I could have told her she wasn’t far enough from it to do much bragging, but I nodded with what was meant for sympathy.

She lit another cigarette to replace the one she had dropped in her excitement. Her eyes became normal black slits again.

“I do not think it is nice” — there was a suggestion of a dimple in her brown cheek when she smiled like that — “that I throw myself into the arms of a man even whose name I do not know, or anything of him.”

“That’s easy to fix. My name is Young,” I lied; “and I can let you have a case of Scotch at a price that will astonish you. I think maybe I could stand it if you call me Jerry. Most of the ladies I let sit in my lap do.”

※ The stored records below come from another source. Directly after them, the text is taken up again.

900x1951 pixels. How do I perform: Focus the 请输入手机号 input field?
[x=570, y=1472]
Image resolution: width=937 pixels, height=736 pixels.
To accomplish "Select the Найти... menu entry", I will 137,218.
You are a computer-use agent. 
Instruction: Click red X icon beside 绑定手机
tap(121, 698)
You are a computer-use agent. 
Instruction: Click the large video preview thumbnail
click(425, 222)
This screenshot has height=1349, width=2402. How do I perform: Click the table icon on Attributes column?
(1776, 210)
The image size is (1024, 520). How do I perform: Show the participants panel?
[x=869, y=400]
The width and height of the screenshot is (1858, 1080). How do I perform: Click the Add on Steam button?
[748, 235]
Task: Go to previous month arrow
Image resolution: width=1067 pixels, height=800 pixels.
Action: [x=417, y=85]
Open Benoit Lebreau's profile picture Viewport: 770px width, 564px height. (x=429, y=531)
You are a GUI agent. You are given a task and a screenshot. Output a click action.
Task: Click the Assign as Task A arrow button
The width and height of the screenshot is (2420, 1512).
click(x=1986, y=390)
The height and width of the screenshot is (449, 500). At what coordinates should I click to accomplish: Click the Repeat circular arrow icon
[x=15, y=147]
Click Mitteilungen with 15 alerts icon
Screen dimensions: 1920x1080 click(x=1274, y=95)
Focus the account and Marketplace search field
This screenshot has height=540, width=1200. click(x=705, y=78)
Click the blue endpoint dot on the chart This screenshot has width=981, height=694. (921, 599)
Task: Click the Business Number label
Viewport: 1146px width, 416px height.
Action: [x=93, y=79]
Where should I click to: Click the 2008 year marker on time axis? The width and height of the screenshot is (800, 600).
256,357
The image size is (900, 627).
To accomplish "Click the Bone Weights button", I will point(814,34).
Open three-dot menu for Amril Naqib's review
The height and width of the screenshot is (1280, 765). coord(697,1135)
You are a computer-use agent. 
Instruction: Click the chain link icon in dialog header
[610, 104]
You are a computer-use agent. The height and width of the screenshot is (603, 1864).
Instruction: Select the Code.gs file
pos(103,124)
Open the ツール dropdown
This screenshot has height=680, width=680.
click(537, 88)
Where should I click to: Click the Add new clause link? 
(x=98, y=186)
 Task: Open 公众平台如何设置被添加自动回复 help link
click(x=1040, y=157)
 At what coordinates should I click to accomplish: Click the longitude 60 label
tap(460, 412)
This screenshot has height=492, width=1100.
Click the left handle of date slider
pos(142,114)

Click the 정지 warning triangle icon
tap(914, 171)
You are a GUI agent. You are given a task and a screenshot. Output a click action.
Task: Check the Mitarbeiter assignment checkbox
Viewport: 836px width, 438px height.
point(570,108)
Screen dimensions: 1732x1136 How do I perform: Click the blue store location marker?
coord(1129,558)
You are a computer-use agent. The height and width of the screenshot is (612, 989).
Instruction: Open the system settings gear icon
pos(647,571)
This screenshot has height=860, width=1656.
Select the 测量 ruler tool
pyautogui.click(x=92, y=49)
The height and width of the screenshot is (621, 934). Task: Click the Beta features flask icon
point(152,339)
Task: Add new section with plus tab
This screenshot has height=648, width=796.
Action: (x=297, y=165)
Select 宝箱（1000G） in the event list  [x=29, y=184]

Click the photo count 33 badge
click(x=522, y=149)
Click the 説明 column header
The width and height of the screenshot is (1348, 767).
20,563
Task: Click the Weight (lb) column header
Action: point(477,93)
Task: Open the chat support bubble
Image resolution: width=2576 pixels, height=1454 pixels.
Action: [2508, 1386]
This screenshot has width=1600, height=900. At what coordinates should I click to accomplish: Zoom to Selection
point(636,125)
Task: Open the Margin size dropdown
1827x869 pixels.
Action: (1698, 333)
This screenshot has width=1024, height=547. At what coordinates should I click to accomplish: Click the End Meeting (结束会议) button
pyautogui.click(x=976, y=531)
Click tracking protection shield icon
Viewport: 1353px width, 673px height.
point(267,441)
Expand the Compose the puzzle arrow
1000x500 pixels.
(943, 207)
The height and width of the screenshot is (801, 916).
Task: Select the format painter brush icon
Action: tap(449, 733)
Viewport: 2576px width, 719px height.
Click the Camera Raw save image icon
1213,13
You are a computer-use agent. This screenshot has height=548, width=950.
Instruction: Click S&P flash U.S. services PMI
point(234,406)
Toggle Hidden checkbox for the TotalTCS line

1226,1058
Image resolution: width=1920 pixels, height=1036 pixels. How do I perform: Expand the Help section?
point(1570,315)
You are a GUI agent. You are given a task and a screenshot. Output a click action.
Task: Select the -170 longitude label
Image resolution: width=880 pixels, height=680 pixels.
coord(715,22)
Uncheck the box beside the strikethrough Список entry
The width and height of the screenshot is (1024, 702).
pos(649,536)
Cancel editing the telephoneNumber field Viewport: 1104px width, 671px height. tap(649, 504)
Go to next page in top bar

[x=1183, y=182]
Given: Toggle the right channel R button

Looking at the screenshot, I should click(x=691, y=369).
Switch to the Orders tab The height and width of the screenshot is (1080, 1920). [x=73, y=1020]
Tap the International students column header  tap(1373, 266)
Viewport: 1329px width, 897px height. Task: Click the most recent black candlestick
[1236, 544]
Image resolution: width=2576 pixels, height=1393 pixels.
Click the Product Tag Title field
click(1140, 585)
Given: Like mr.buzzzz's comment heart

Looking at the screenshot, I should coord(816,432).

“Jerry Young,” she repeated, as if to herself. “That is a nice name. And you are the bootlegger?”

“Not the,” I corrected her; “just a. This is San Francisco.”

The going got tough after that.

Everything else about this brown woman was all wrong, but her fright was real. She was scared stiff. And she didn’t intend being left alone this night. She meant to keep me there — to massage any more chins that stuck themselves at her. Her idea — she being that sort — was that I would be most surely held with affection. So she must turn herself loose on me. She wasn’t hampered by any pruderies or puritanisms at all.

I also have an idea. Mine is that when the last gong rings I’m going to be leading this baby and some of her playmates to the city prison. That is an excellent reason — among a dozen others I could think of — why I shouldn’t get mushy with her.